## Action item
Go through the entries below, tally each line that has the word "Hans", and give only the total.
*** Opening of Dataset records ***
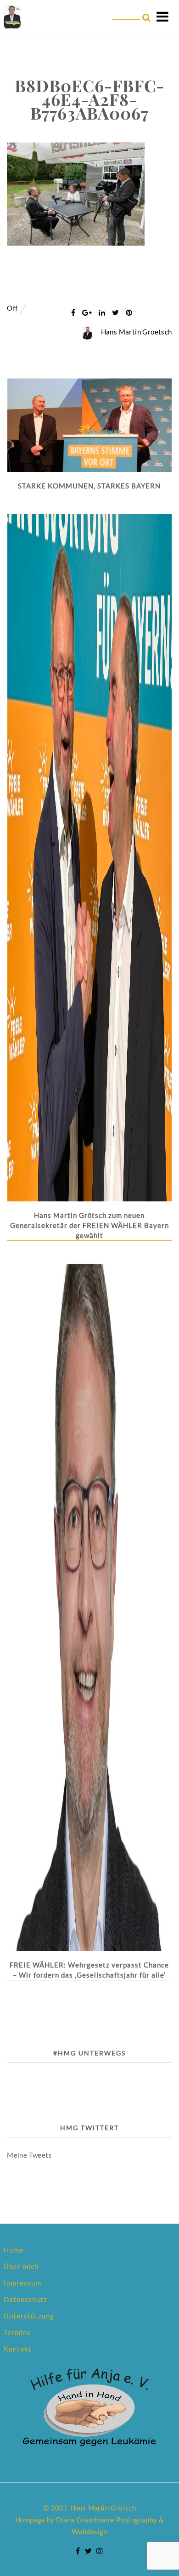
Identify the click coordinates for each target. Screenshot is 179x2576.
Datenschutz (25, 2299)
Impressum (22, 2283)
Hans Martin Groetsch (136, 332)
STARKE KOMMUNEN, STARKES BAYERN (89, 486)
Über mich (21, 2266)
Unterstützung (29, 2316)
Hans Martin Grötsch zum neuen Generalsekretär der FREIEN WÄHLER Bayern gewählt (89, 1225)
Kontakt (18, 2349)
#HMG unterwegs (89, 2053)
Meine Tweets (29, 2155)
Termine (17, 2332)
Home (13, 2250)
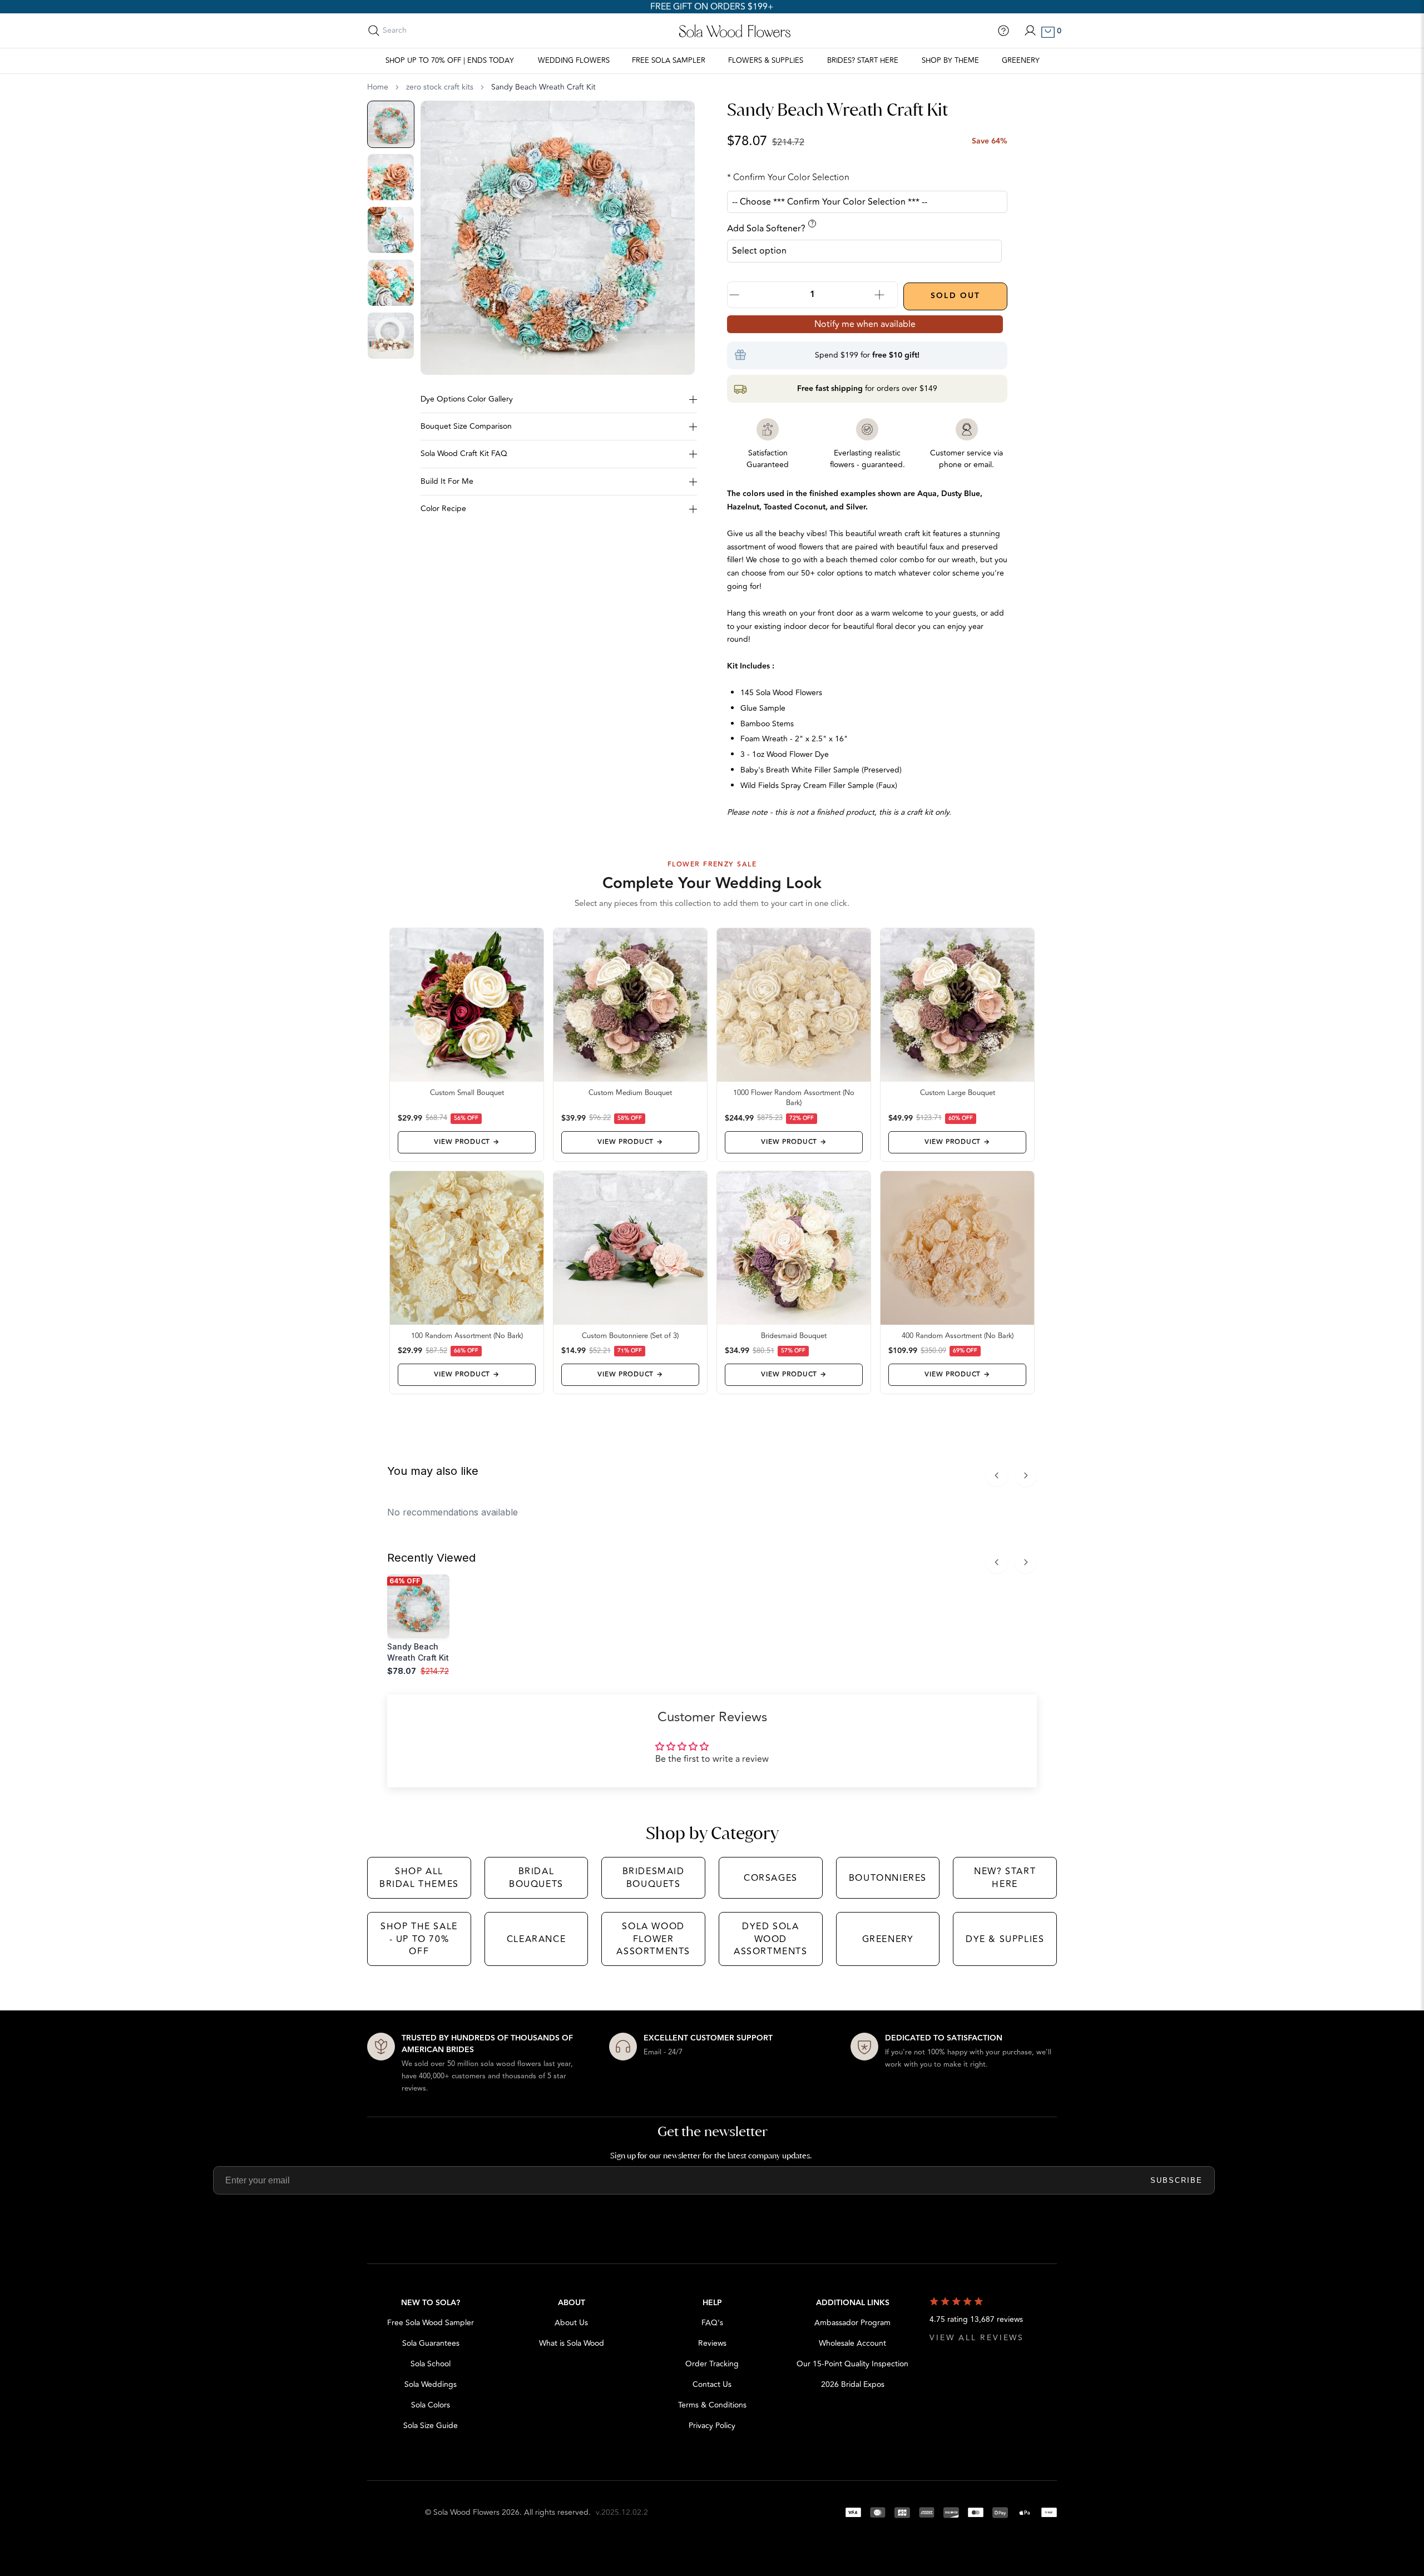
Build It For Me (447, 481)
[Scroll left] (997, 1475)
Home (377, 87)
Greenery (1021, 60)
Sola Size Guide (430, 2425)
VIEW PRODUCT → (466, 1142)
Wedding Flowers (574, 60)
*** Close of Dataset records ***
## Written answer
2